Cass. 3e civ. 21 novembre 2019 n° 16-23.509
L’architecte, « même chargé d’une mission réduite », ne doit pas seulement « réunir les éléments destinés à l’obtention d’un permis de construire de façon purement théorique et sans se préoccuper de façon concrète de l’adéquation de son avant-projet par rapport au site » sur lequel doit s’élever la construction projetée.
En l'espèce, une société civile immobilière (SCI) fait construire un garage sur un terrain dont elle a elle-même préalablement réalisé le remblai.
Afin de mener à bien les travaux de construction du garage, elle missionne : un architecte chargé de faire la demande de permis de construire, un bureau d’études chargé de réaliser une étude de fondations, un maître d’œuvre chargé d’assurer le suivi des travaux, une société chargée de réaliser les travaux de fondations et deux autres sociétés chargées de réaliser les longrines et le dallage.

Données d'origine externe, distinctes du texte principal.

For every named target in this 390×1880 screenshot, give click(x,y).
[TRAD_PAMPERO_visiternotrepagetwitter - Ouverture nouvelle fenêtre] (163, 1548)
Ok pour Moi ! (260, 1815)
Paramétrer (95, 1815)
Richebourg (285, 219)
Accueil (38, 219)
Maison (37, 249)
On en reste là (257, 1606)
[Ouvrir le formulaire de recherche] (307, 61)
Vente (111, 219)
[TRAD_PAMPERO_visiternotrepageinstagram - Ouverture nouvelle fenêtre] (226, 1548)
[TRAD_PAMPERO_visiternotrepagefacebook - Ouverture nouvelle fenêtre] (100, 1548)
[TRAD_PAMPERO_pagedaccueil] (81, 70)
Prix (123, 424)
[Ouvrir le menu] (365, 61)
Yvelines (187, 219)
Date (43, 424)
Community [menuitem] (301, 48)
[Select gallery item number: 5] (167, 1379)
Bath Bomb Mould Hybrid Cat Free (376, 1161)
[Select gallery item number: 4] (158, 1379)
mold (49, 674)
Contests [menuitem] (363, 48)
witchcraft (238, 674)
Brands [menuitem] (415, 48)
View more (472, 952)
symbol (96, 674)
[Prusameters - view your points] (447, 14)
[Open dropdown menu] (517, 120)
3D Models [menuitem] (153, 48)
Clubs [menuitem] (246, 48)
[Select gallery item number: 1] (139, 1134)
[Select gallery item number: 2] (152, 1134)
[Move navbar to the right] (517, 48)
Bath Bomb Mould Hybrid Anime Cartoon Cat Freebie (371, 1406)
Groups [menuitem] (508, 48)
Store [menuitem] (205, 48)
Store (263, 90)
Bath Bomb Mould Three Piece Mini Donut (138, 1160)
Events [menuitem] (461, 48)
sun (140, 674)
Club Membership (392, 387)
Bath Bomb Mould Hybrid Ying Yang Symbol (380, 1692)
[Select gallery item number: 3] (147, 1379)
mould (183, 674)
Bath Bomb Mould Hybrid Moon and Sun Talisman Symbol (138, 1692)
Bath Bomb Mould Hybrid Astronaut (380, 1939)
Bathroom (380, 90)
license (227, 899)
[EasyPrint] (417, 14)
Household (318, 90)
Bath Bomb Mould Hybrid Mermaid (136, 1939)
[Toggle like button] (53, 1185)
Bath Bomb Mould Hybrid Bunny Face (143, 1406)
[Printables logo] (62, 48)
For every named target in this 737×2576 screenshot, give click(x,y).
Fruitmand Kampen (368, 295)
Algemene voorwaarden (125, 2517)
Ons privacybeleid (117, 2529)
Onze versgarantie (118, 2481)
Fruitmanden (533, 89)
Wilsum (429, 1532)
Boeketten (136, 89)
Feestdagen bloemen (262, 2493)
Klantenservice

Se plaignant d’un soulèvement du sol et de fissures sur le dallage, la SCI - après expertise (qui a révélé une mauvaise qualité du remblai),- assigne les intervenants à la construction, en ce compris l’architecte, en réparation de désordres.
La Cour d’appel condamne in solidum les intervenants concernés à réparer les désordres sur le fondement de la responsabilité décennale (dont l’architecte à hauteur de 25 %), en réglant à la SCI la somme de 625 000 €.
L’architecte forme un pourvoi à l’encontre de l’arrêt d’appel, faisant valoir qu’en principe, l’architecte ne peut être responsable que dans les limites de la mission qui lui a été confiée et qu’en l’espèce il avait uniquement été chargé de l’établissement du permis de construire. Ainsi, il « n’était pas tenu de réaliser des travaux de reconnaissance des sols ni d’attirer l’attention du maître d’ouvrage sur la nécessité d’en réaliser », les désordres étant, de plus, dus « à la présence d’un remblai gonflant impropre à l’usage qui en a été fait et qui a été mis en œuvre par le maître d’ouvrage ».
La Cour de cassation a rejeté le pourvoi en considérant « qu’ayant retenu, à bon droit, que M. A…, auteur du projet architectural et chargé d’établir les documents du permis de construire, devait proposer un projet réalisable, tenant compte des contraintes du sol, la cour d’appel, qui a constaté que la mauvaise qualité des remblais, mis en œuvre avant son intervention, était la cause exclusive des désordres compromettant la solidité de l’ouvrage, en a exactement déduit [...] que M.A… engageait sa responsabilité décennale ».
L’architecte, « même chargé d’une mission réduite », ne doit pas seulement « réunir les éléments destinés à l’obtention d’un permis de construire de façon purement théorique et sans se préoccuper de façon concrète de l’adéquation de son avant-projet par rapport au site » sur lequel doit s’élever la construction projetée".